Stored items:
::::

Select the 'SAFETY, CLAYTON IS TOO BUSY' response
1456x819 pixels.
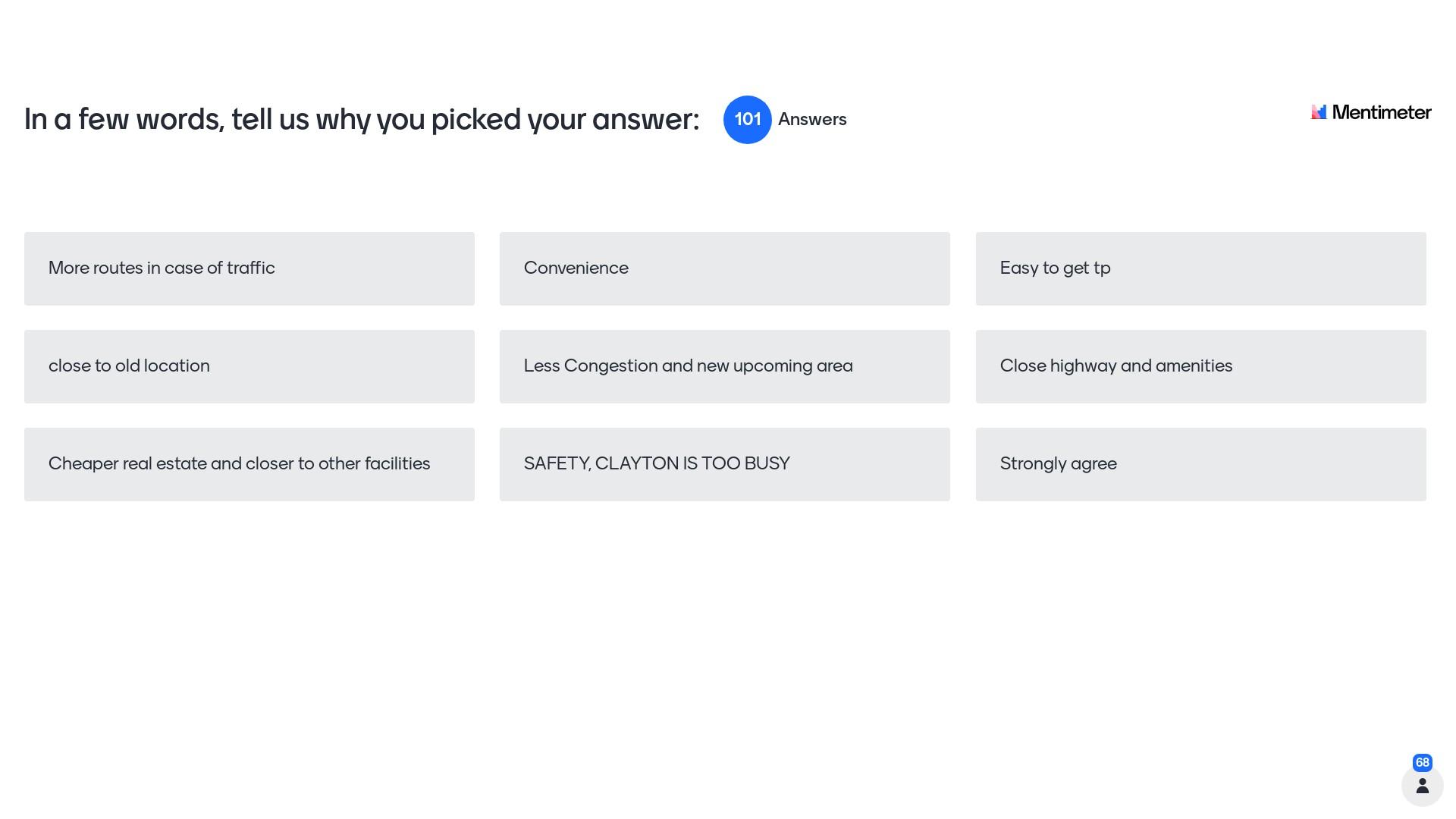(x=724, y=464)
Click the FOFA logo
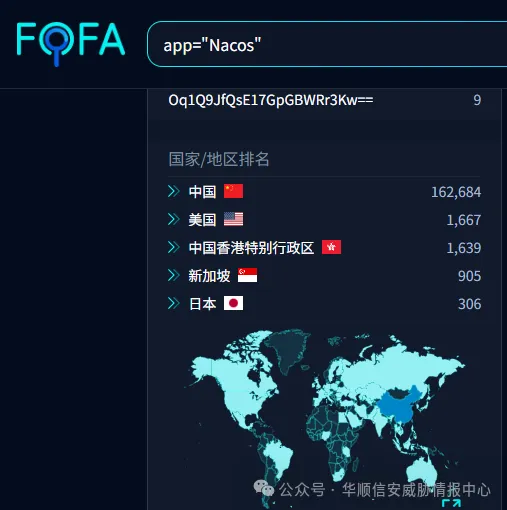This screenshot has height=510, width=507. tap(70, 44)
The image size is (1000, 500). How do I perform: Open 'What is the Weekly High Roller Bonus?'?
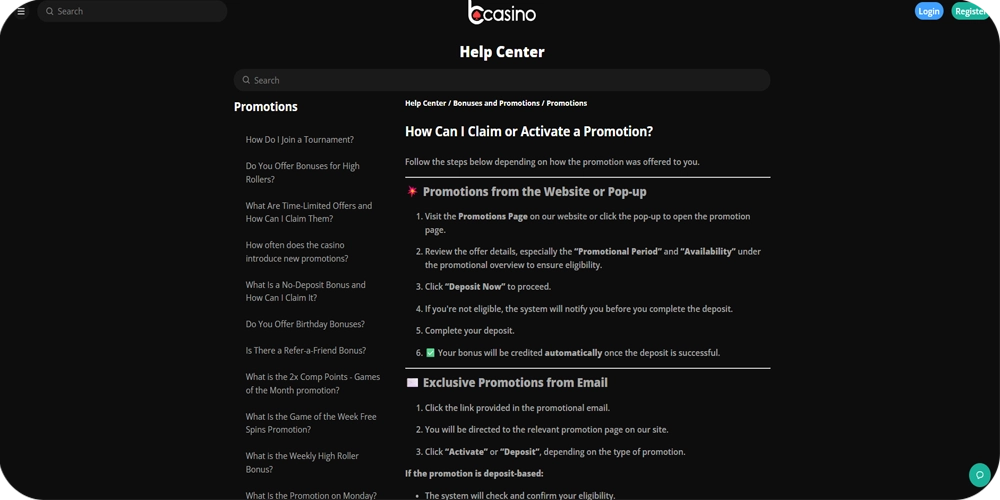(x=302, y=462)
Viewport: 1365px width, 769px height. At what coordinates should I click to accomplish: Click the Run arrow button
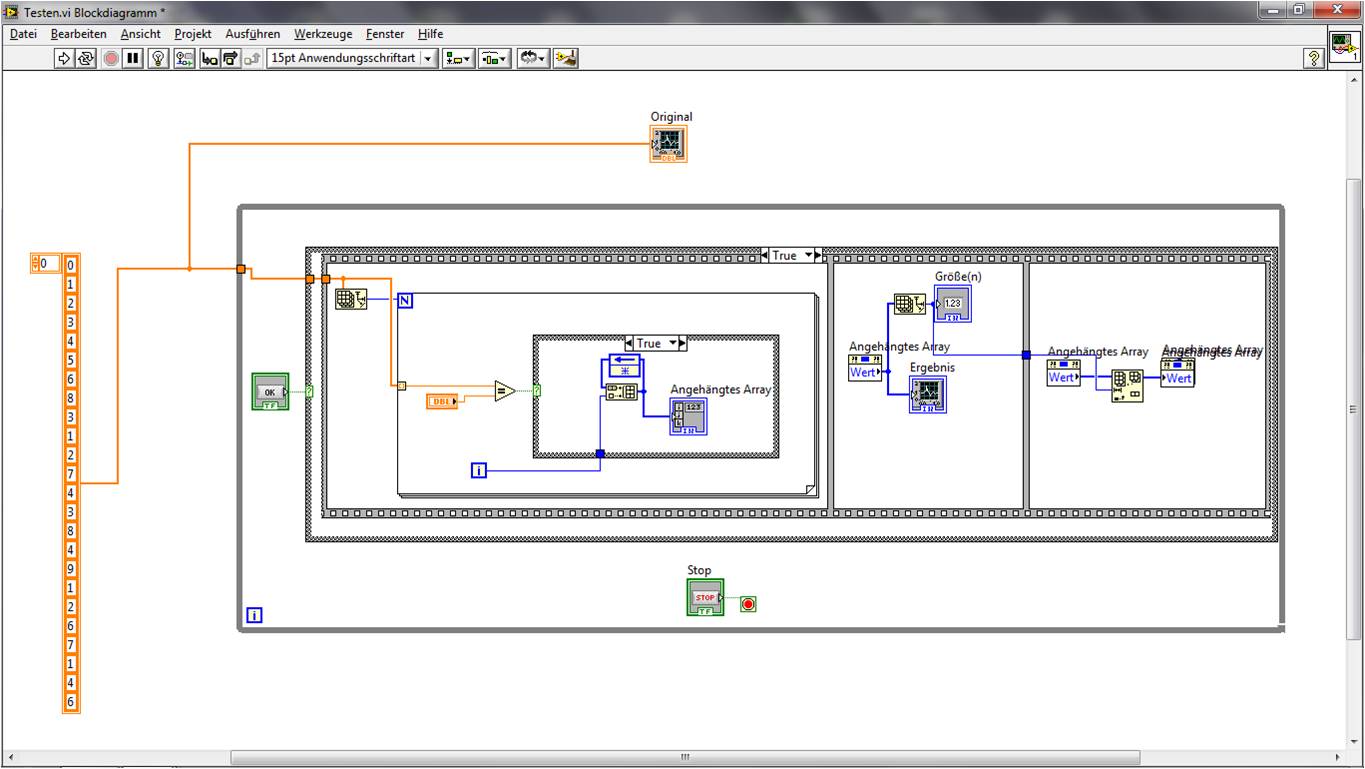64,59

::::

*REQUIRED ACTION*. Your reply should restate every entry exactly, with the pictures left out.

*TASK SOLUTION*.
Select the 'SAFETY, CLAYTON IS TOO BUSY' response
1456x819 pixels.
(x=724, y=464)
Click the FOFA logo
This screenshot has height=510, width=507. tap(70, 44)
The image size is (1000, 500). How do I perform: Open 'What is the Weekly High Roller Bonus?'?
(x=302, y=462)
Viewport: 1365px width, 769px height. At what coordinates should I click to accomplish: Click the Run arrow button
64,59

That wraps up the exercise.